15 janeiro 2014

Mexe-se onde não se deve e não se mexe onde se devia mexer

A educação e em particular a escola pública enquanto configuração institucional hegemónica nas sociedades ocidentais contemporâneas são alvo de uma enorme e permanente atenção mediática e de um ininterrupto debate público em todas as esferas da sociedade. Mas demasiadas vezes, a agenda ideológica de cada momento político esconde do debate público uma leitura mais longa, ampla e contextualizada das questões da educação. Talvez por isso, as mudanças políticas que agora se propõe no Orçamento de Estado e sobretudo no Guião da Reforma do Estado (e outras que se foram desenhando nos últimos anos) sejam omissas sobre as grandes questões de fundo sobre a evolução do sistema educativo português.

Deixar o debate pela rama produz dois efeitos politicamente úteis para quem executa a agenda política: por um lado, oculta a evolução que a sociedade portuguesa conseguiu conquistar nos domínios da qualificação nos últimos anos; e, por outro lado, reproduz, acentua e naturaliza os piores indicadores que persistem na relação entre escola e as desigualdades. Vejamos curtos exemplos dos dois efeitos.

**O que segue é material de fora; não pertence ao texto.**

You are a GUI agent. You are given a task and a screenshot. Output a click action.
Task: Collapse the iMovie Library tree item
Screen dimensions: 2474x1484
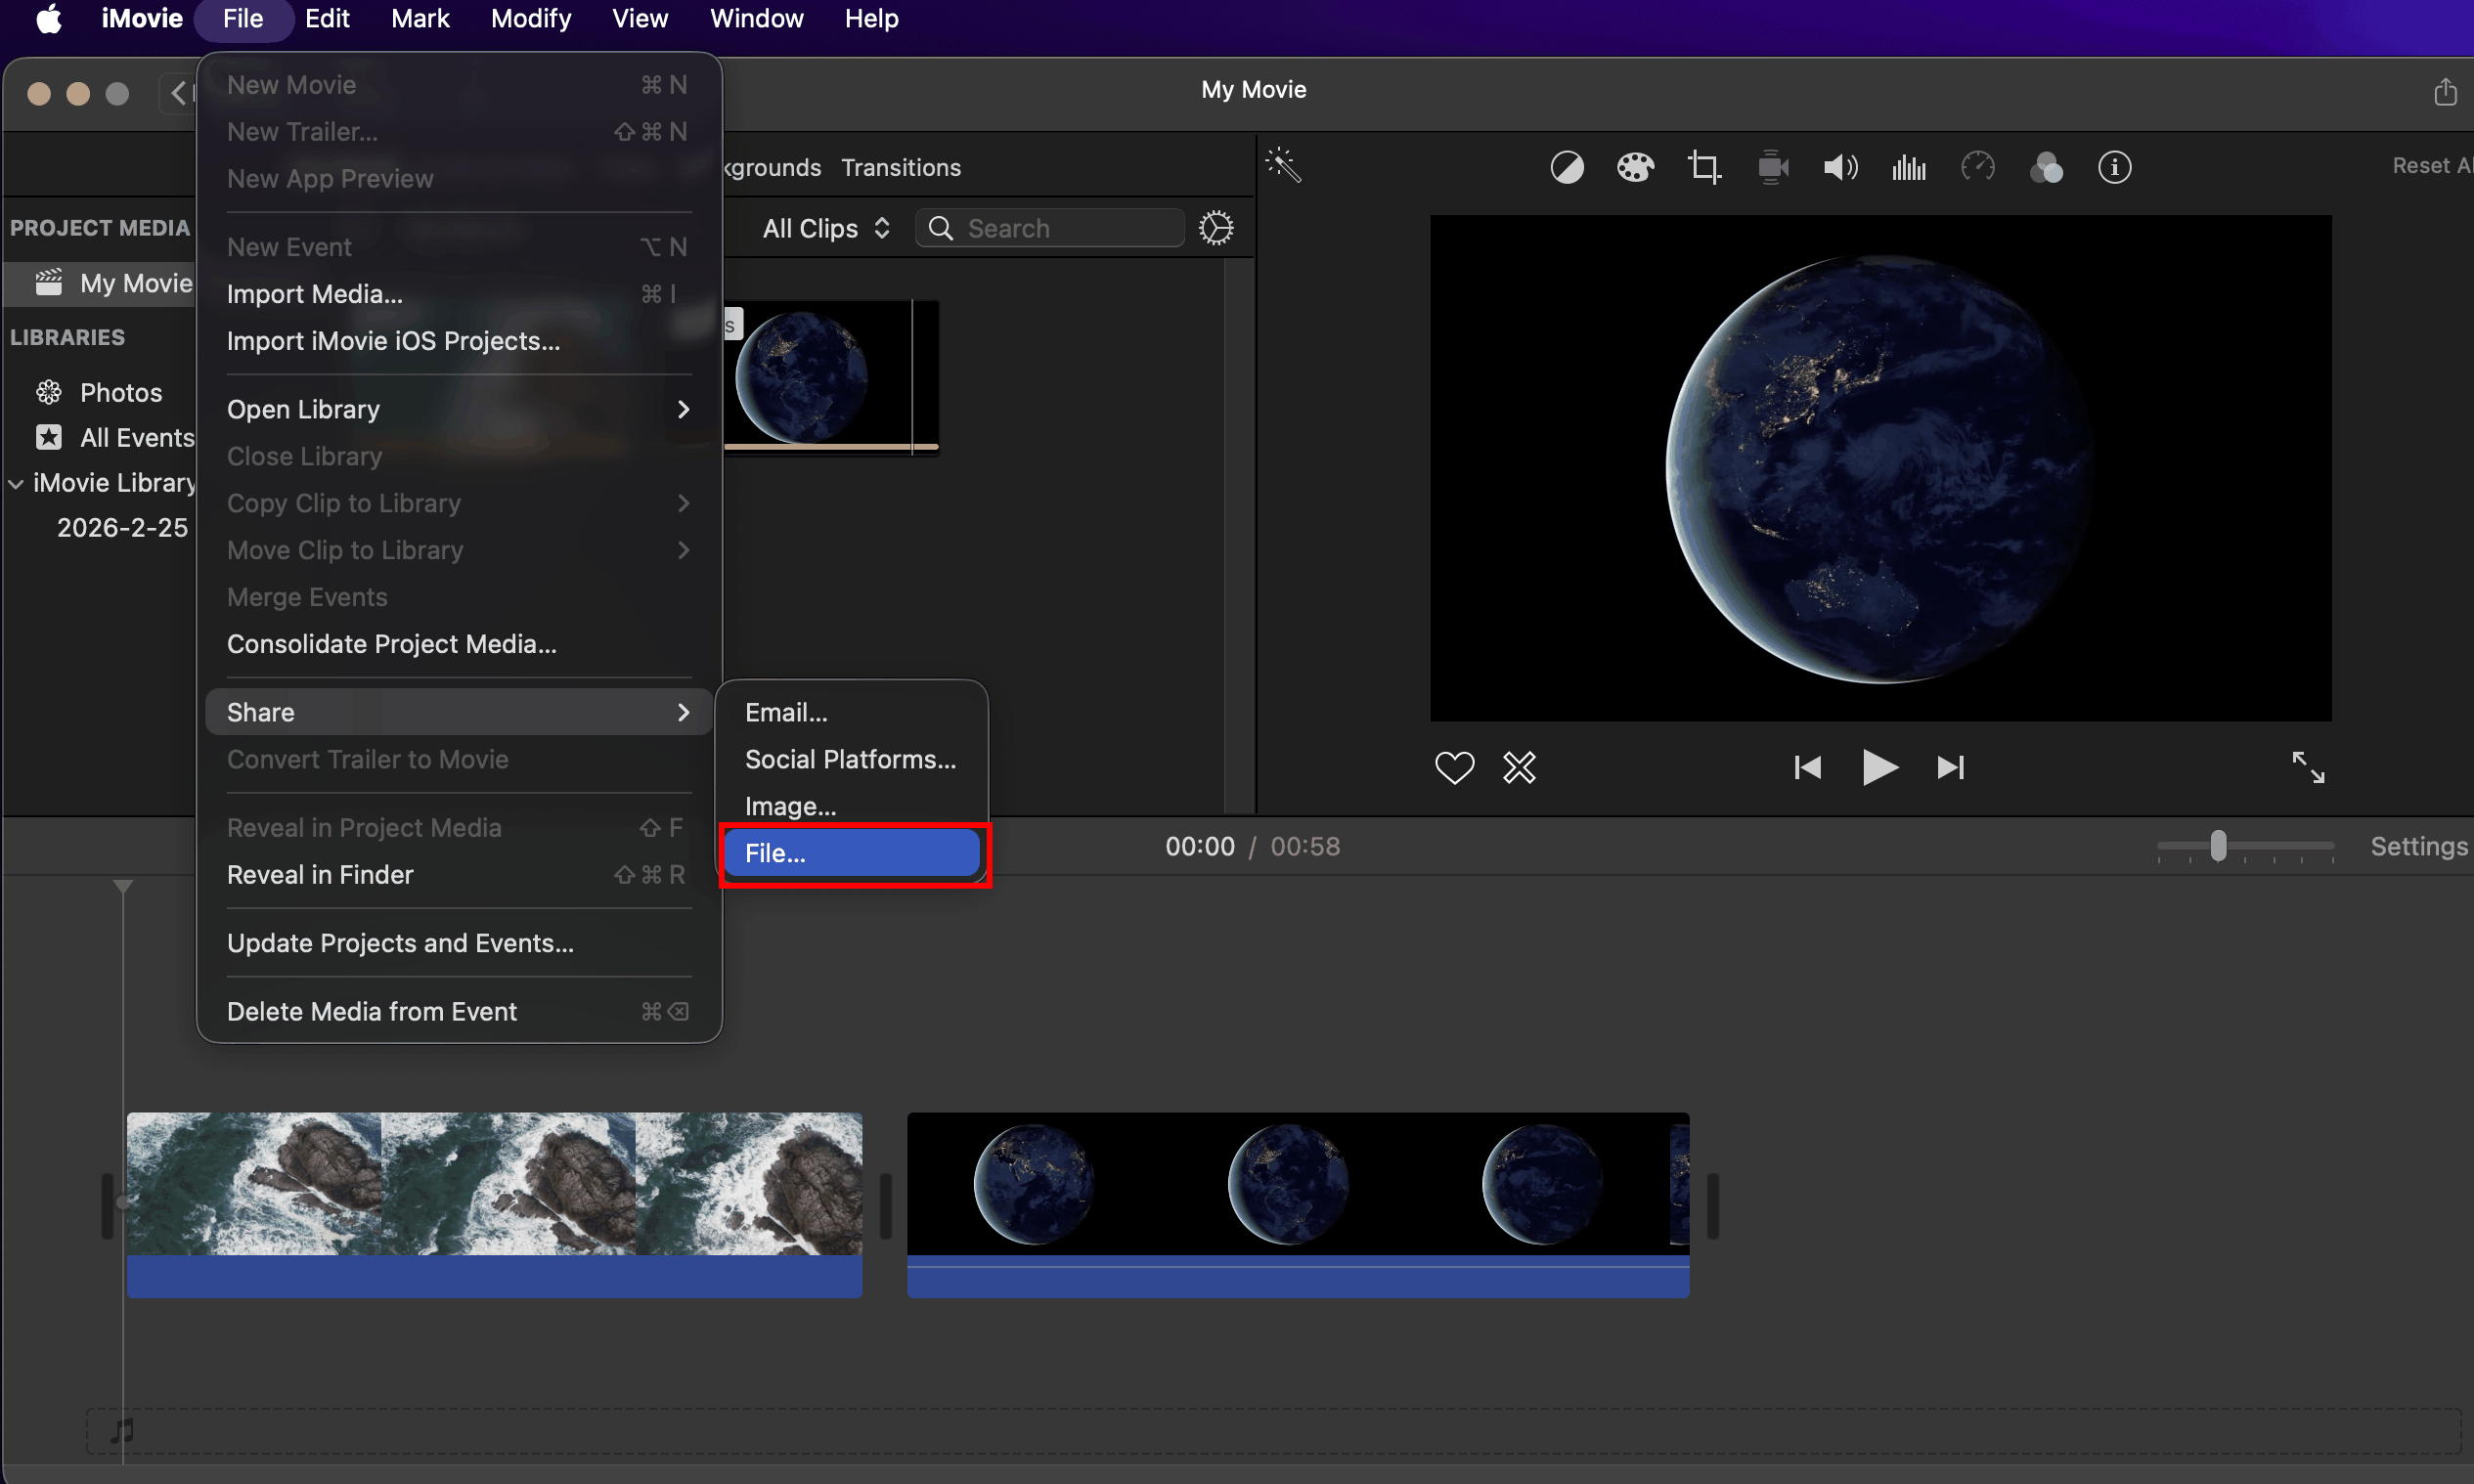coord(16,483)
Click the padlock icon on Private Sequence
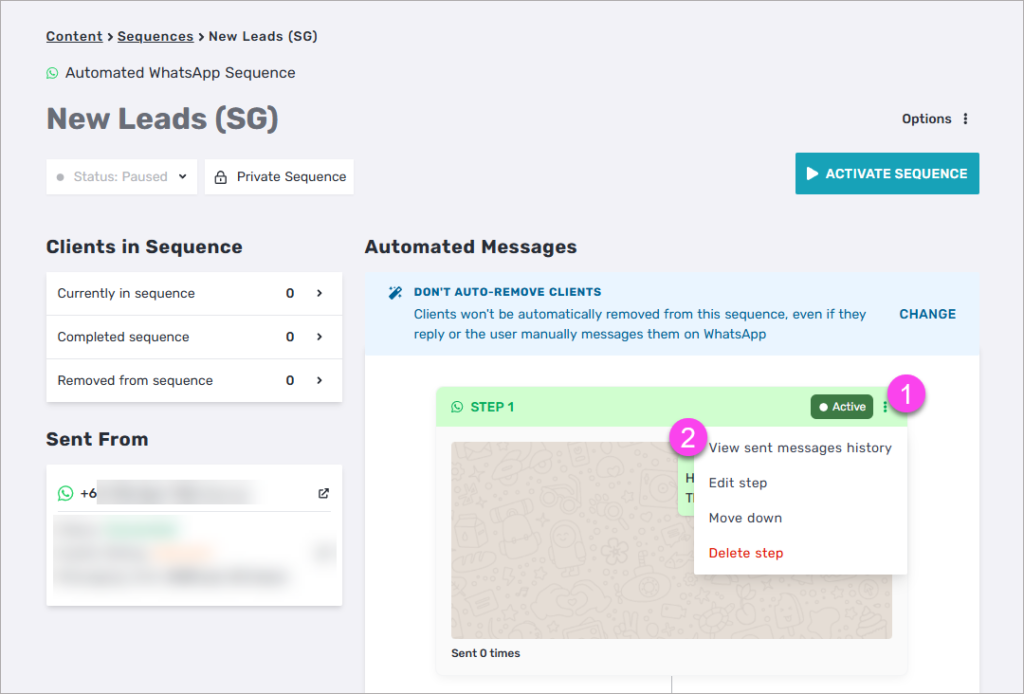Viewport: 1024px width, 694px height. click(221, 177)
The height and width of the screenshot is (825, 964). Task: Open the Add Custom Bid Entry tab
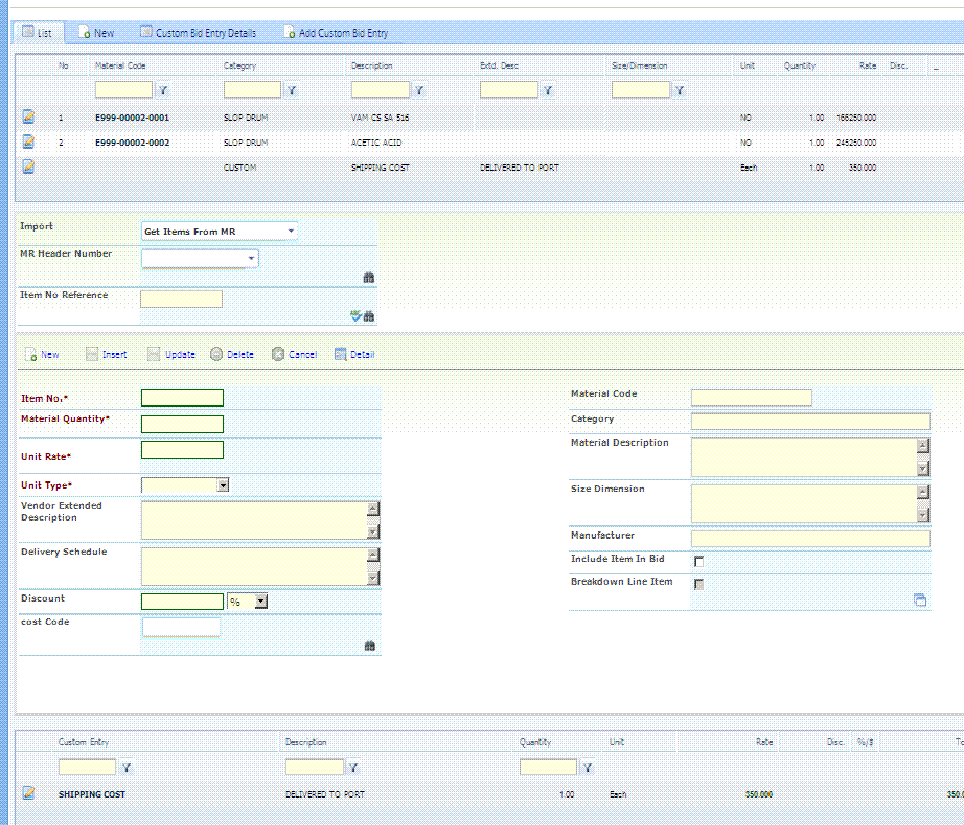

Gráfico 1: Indicadores de Educação entre 2001 e 2011
Fonte: INE, Censos 2011
 Quando se mexe no sistema de ensino e na sua organização é preciso ter estes dados gerais na cabeça. A taxa de analfabetismo, a população com 15 ou mais anos sem qualquer nível de escolaridade completo ou a proporção de jovens que apenas completou o 3º ciclo tem vindo a diminuir muito consideravelmente na última década, ao passado que indicadores como a proporção de crianças no ensino pré-escolar, a proporção de jovens que completaram o Ensino Básico, o Ensino Secundário e o Ensino Superior em todos os domínios e escalões etários aumentaram. Temos hoje uma sociedade mais qualificada e com indicadores mais próximos da média europeia. Temos uma sociedade que soube construir de forma acelerada uma escola pública alicerçada numa conceção ampla de democracia social. E foram pessoas concretas que o conquistaram, durante anos e com muito esforço.

Quem tem consciência desta evolução, não pode aceitar que a precarização e o despedimento dos professores, o encerramento e concentração de escolas, o corte no financiamento, a dualização de vias ou o chamado cheque ensino sejam aplicados na leviandade da agenda política e ideológica do momento. Mas a irracionalidade do mediatismo tem um segundo efeito: oculta, reproduz e agrava uma escola cuja ligação às desigualdades sociais é ainda evidente.

Gráfico 2: Impacto da condição sócioeconómica na performence eduativa nos países da OCDE
Fonte: OCDE, Equity and quality in education: supporting disavantage students and school

Gráfico 3: Risco de insucesso escolar por status socioeconómico, qualificação dos pais, origem nacional e género
Fonte: OCDE, Education at a Glance, 2012

Os dois gráficos a cima são meramente ilustrativos disso mesmo. Como se lê no gráfico 2, Portugal tem um sistema educativo que o situa no conjunto dos Estados em que o impacto da classe socioeconómica no desempenho escolar se encontra acima da média europeia e, apesar das evoluções em muitos indicadores, como se percebe no quadro 3, tem um risco elevado de insucesso escolar para os alunos de classes de status socioeconómico mais desfavorecidas. A evolução acelerada dos indicadores de educação nos últimos quase quarenta anos de democracia e a persistência da reprodução das desigualdades no sistema de ensino é acentuada em praticamente todos os estudos das ciências da educação e da sociologia sobre este assunto. Para os alunos, para os professores e para o país é um desastre que a agenda ideológica do momento permita pôr em causa décadas de evolução e conquistas e, sobretudo, que neutralize o debate que era preciso ser feito: como se melhora e democratiza a escola pública.